Berlin: Judge and Author
When E. T. A. Hoffmann left Bamberg, he summarised his experiences there in these words: „My years of apprenticeship and suffering are over, and what follows will be my years as a journeyman, and eventually as a master“. After a brief interlude as musical director in Leipzig and Dresden, he was appointed a judge in Berlin, and was – as an excellent and upright lawyer – particularly active in investigating „demagogic activities“ attributed with less reasons to German liberal and nationalist circles. In 1816 his most renowned opera Undine (text by Friedrich Baron de la Motte-Fouqué) was performed most successfully with the decorations of Karl Friedrich Schinkel. In his spare time, as it were, he however wrote a large number of tales and novels, including Kater Murr and Meister Floh; the latter brought him into conflict with the Prussian government and could only be printed with omissions (these were published not before 1906).
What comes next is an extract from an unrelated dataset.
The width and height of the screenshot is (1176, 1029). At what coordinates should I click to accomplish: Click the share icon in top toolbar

Hoffmann died in Berlin June 25th, 1822.

Reception
E. T. A. Hoffmann’s first admirers after his death were authors particularly in France, Britain, the United States of America, and Russia. The belated reception in Germany was partly due to Johann Wolfgang von Goethe’s negative response to Hoffmann and other Romantics (he called their creative imagination, and by implication themselves, „unhealthy“). It was only towards the end of the nineteenth century that a German readership began to take notice of him again. Outside literature, Hoffmann is one of those authors whose works have attracted illustrators worldwide; in addition, some of this tales have inspired musical compositions. Jacques Offenbach’s opera The Tales of Hoffmann ensures that his name, and the names of some of his characters (one immediately thinks of Klein Zaches), will remain in the public mind. Hoffmann’s compositions are performed successfully in our time.

The Bamberg E. T. A. Hoffmann House
At the opposite side of the E.T.A. Hoffmann House is the theatre (now E.T.A. Hoffmann Theatre); the place was named after Friedrich von Schiller in 1859. The house was the second lodging of Hoffmann and his Polish wife Michaelina in Bamberg. From 1809 to 1813 they rented the two upper floors, a living room and a kitchen on the second floor, and a bedroom and study, the Poet’s Room, on the third. Original furniture was not kept. Since 1927 the Poet’s Room was used for museum purposes and opened to the public in 1930. The other rooms of the house were in course of time adapted accordingly. During the last years the house was newly installed without diminishing the original aura, the Kater Murr being its sign from the place. Special installations, e. g. a “Cabinet of Mirrors“ with different portraits of Hoffmann, a paper theatre of Nussknacker und Mausekönig, a small opera box for the Undine and, based on the Meister Floh, a microscope for detecting truth in a huge cylinder evoke a fantastic atmosphere. An interactive music chest of drawers enables to hearing Hoffmann’s music according to the mostly autographic music notes. An interactive music chest of drawers enables to hearing Hoffmann’s music according to the mostly autographic music notes. A pianoforte like the instrument of the self portrait as Johannes Kreisler, but constructed by the Bamberg builder of music instruments Christoph Ehrlich in 1809/1810 may be heard on a receiver station. There is a mobile “ETAH instrumentation”. A special room is devoted to recitals; alternating exhibitions take place, e. g. “Hoffmann enlighted” by H. G. Ludwig. Moreover a magic garden was laid out, referring to Hoffmann and his works, e. g. Der goldene Topf, and his fondness of plants.